The time is nearing, little one. But despite my discomfort and swollen belly, I treasure these last days with you. I want for you to take as long as you need. Because when you come, you must begin finding your own way, and that seems like a lot to put on a baby.
The day is coming where you and I will physically separate. You will learn the harsh realities of a bright, loud, cold world. And though my arms will be waiting to scoop you up and hold you close, I cannot shield you from it all. You will feel hunger and the need for air. You will feel cold. Afraid. Out of control. Exhausted. You will perceive at once that you are not me, and that will be terrifying.
Right now we are linked; an intimacy so rare and so wonderful, the closest two human beings can ever get to complete oneness. We all begin this way: wrapped in another, sustained by her blood. Our identity enmeshed with her’s; our every need met by a mother’s sacrifice. It is a role I take great pride in and have ultimate respect for.
But the day is close, sweet baby. The day my role will change, and you must begin discovering who you are: a cherished creation apart from me.

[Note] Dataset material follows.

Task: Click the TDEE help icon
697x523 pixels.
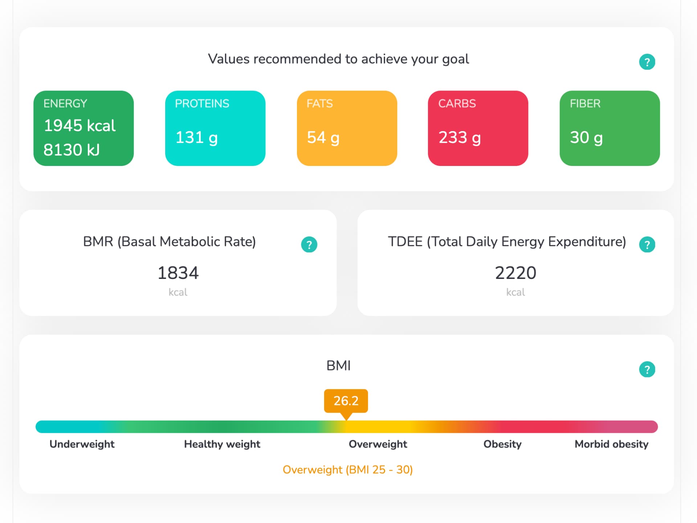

You must learn how to make your needs known, how to cope without the constant warmth of my body and sound of my heart. You must learn to find sustenance, how to rest, and the value of forward movement. You must learn attachment, and then detachment. And we will be there to receive you. We will be there, ready to ease your transition; to encourage, comfort, and sustain you in your growth. But the task–the actual becoming of you–that rests on your shoulders.
It’s a severe truth to thrust onto such a raw and innocent life. I wish I could expand indefinitely, protecting you from the realities of the journey you must face. But to do so would be to deny you life itself.
So know this, my precious stone: this life is your gift. And the Giver is glorified in your soul’s abundance. I pray you learn to love Him for it, and seek to nurture what He has bestowed on you.
Take your time, baby. Come when you are ready. My arms eagerly await your arrival but my heart treasures this time.